◆ **TRY IT**: Could you give the records below again exactly, without the pictures?

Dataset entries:
....................

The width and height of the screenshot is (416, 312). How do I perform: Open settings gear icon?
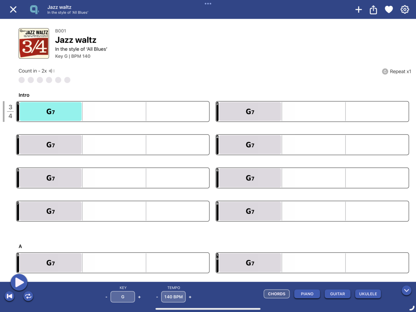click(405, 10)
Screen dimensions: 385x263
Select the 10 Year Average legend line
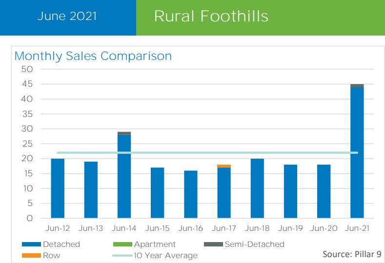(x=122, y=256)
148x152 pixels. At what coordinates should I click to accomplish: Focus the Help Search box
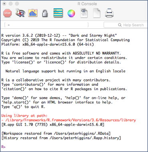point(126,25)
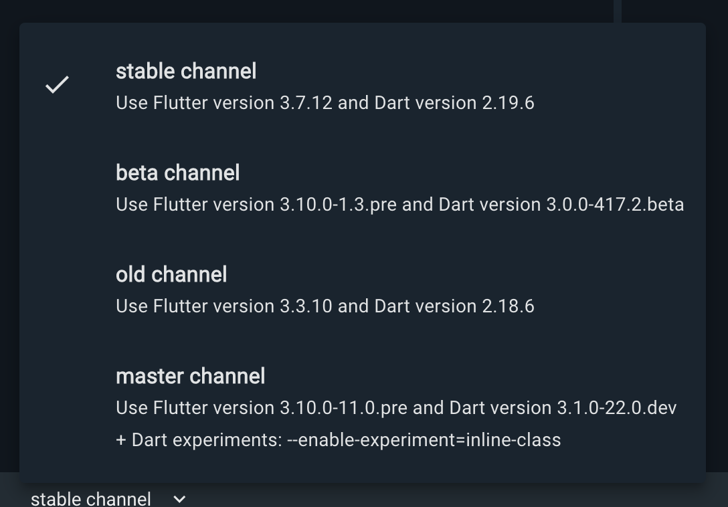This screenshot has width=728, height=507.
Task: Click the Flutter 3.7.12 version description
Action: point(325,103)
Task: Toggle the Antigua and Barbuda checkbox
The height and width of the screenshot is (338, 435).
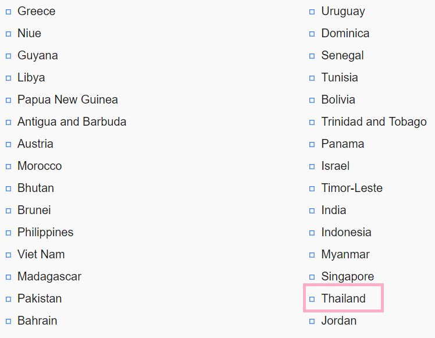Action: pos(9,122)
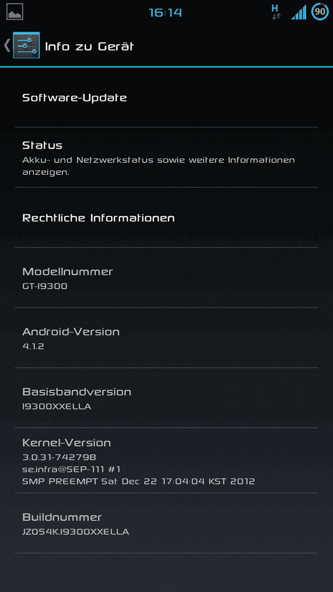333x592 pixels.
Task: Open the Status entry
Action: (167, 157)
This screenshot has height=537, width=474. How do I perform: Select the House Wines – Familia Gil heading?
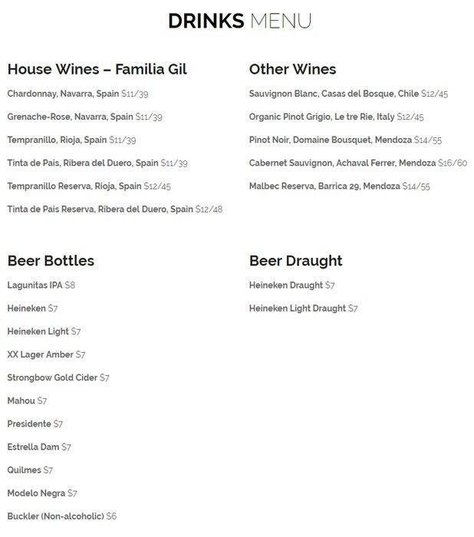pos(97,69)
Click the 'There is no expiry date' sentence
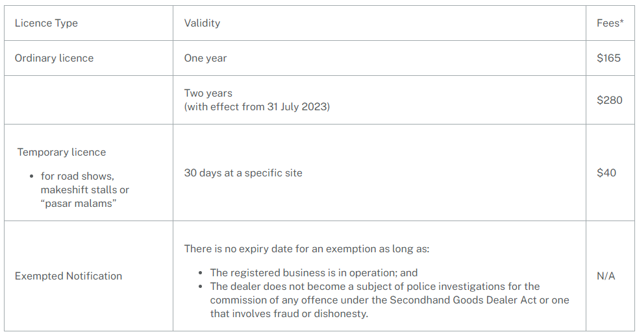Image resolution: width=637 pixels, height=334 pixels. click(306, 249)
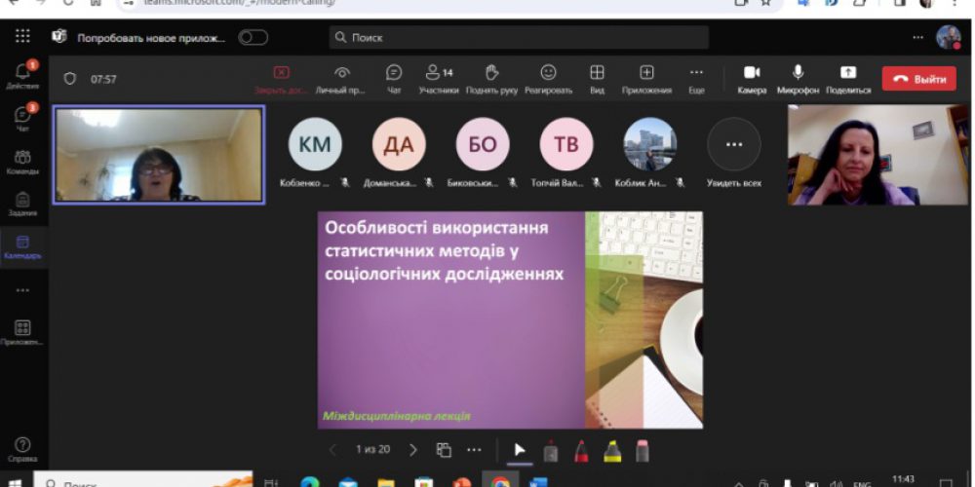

....................

◆ **EXERCISE RESPONSE**:
The width and height of the screenshot is (416, 312). How do I perform: Open settings gear icon?
click(405, 10)
Screen dimensions: 385x263
Select the 10 Year Average legend line
(x=122, y=256)
148x152 pixels. At what coordinates should I click to accomplish: Focus the Help Search box
point(126,25)
This screenshot has width=728, height=507.
Task: Click the Flutter 3.7.12 version description
Action: point(325,103)
Task: Toggle the Antigua and Barbuda checkbox
The height and width of the screenshot is (338, 435).
Action: pos(9,122)
333x592 pixels.
Task: Open the Status entry
Action: (167, 157)
This screenshot has height=537, width=474. How do I perform: Select the House Wines – Familia Gil heading?
pos(97,69)
Click the 'There is no expiry date' sentence
Image resolution: width=637 pixels, height=334 pixels. click(306, 249)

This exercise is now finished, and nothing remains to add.